1. A precursor solution, comprising:

an organic solvent;

a lithium oxoacid salt that shows solubility in the organic solvent; and

an aluminum compound that shows solubility in the organic solvent.

2. The precursor solution according to claim 1, wherein when a ratio between a content of aluminum and a content of lithium in a case of satisfying a stoichiometric formulation of the following compositional formula (1) is set as a reference, the content of lithium in the precursor solution is 1.00 times or more and 1.20 times or less with respect to the reference:

LiAlO2  (1).

3. The precursor solution according to claim 1, wherein the aluminum compound is at least one of a metal salt compound and an aluminum alkoxide.

4. The precursor solution according to claim 3, wherein an amount of moisture in the precursor solution is 300 ppm or less.

5. The precursor solution according to claim 1, wherein the lithium oxoacid salt is lithium nitrate.

6. The precursor solution according to claim 1, wherein the organic solvent is nonaqueous and contains one type or two or more types selected from the group consisting of n-butyl alcohol, ethylene glycol monobutyl ether, butylene glycol, hexylene glycol, pentanediol, hexanediol, heptanediol, toluene, o-xylene, p-xylene, hexane, heptane, and octane.

7. A precursor powder, comprising multiple precursor particles constituted by a material containing an inorganic substance containing lithium, aluminum, and an oxoacid ion, wherein

the precursor powder has an average particle diameter of 400 nm or less.

8. A precursor powder, comprising multiple precursor particles obtained by subjecting the precursor solution according to claim 1 to a heating treatment.

9. The precursor powder according to claim 8, wherein the powder has an average particle diameter of 400 nm or less.

10. A method for producing an electrode, comprising:

an organic solvent removal step of removing the organic solvent by heating the precursor solution according to claim 1;

a molding step of molding a composition containing multiple precursor particles obtained through the organic solvent removal step, thereby obtaining a molded body; and

a firing step of firing the molded body, wherein

the composition to be subjected to the molding step contains active material particles.

11. The method for producing an electrode according to claim 10, further comprising an organic substance removal step of removing an organic substance contained in the composition obtained by removing the organic solvent from the precursor solution between the organic solvent removal step and the molding step.

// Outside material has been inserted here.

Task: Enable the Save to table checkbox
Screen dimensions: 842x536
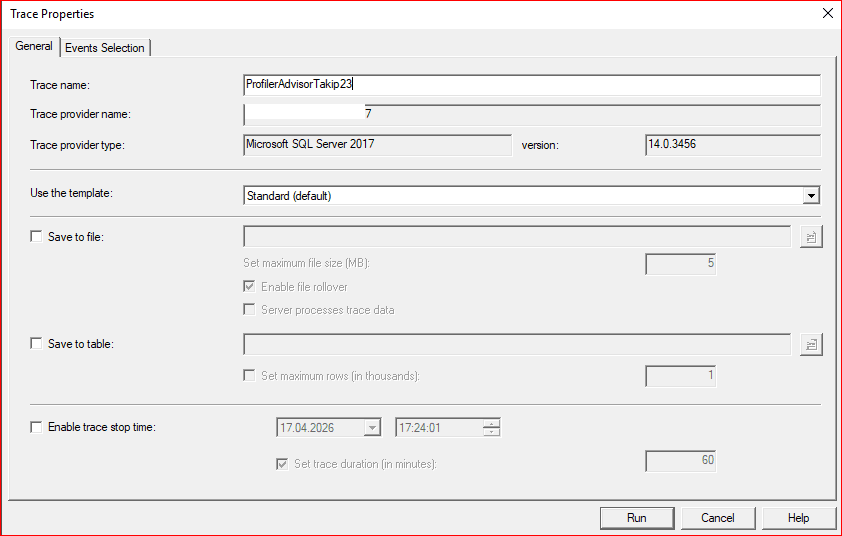Action: coord(37,344)
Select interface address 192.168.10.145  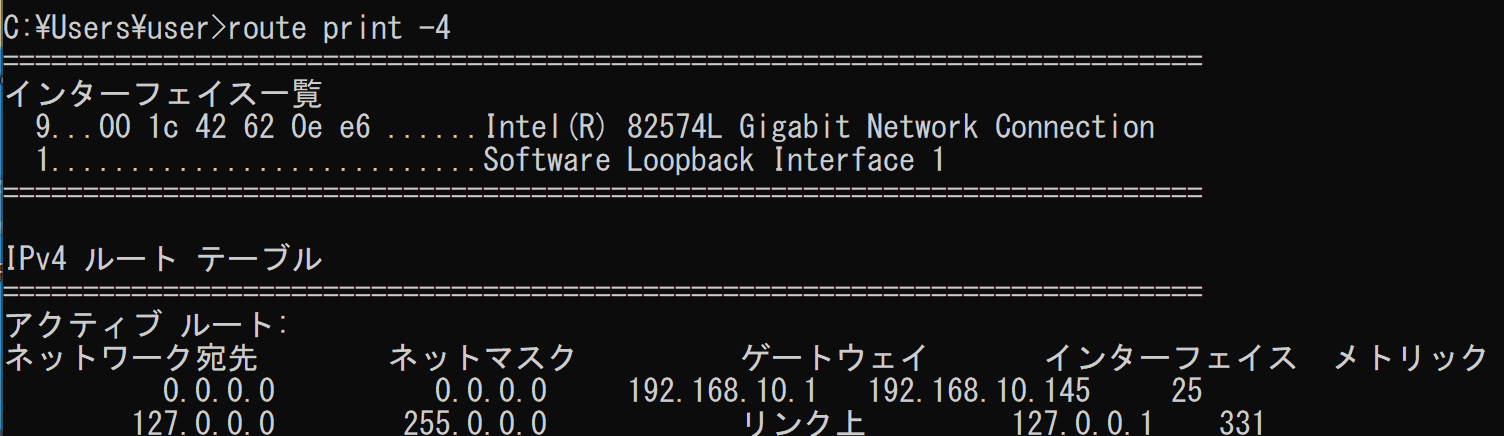click(x=979, y=390)
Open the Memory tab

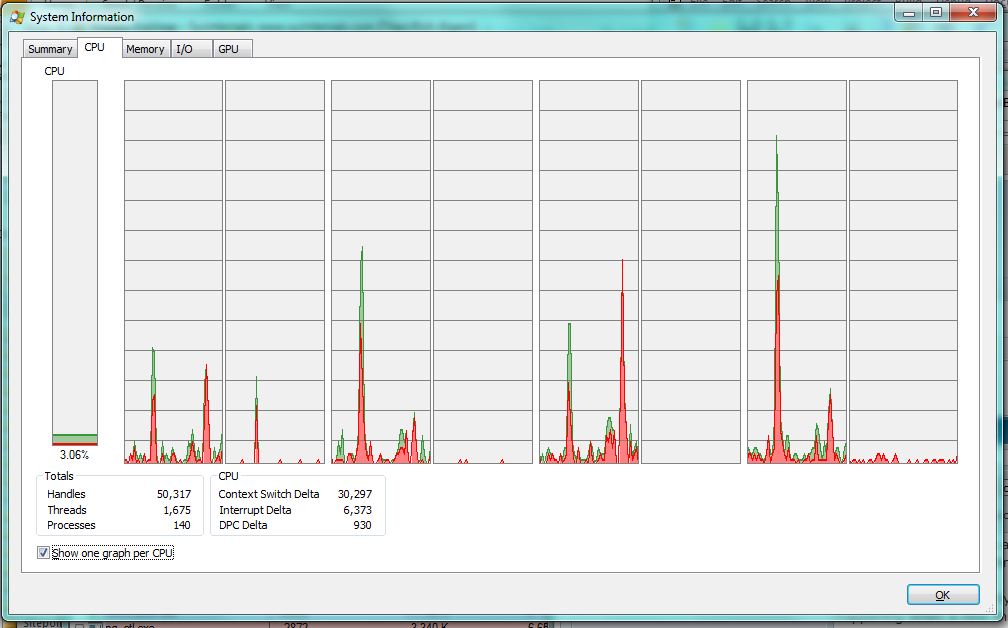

12. The method for producing an electrode according to claim 10, wherein the composition to be subjected to the molding step further contains the active material particles in addition to the precursor particles.

13. The method for producing an electrode according to claim 10, wherein the composition to be subjected to the molding step contains particles having a coating layer formed at surfaces of the active material particles using the precursor solution according to claim 1 as the precursor particles.

14. The method for producing an electrode according to claim 10, wherein the active material in the electrode obtained through the firing step has a denseness of 60% or more.

15. An electrode produced by the method for producing an electrode according to claim 10.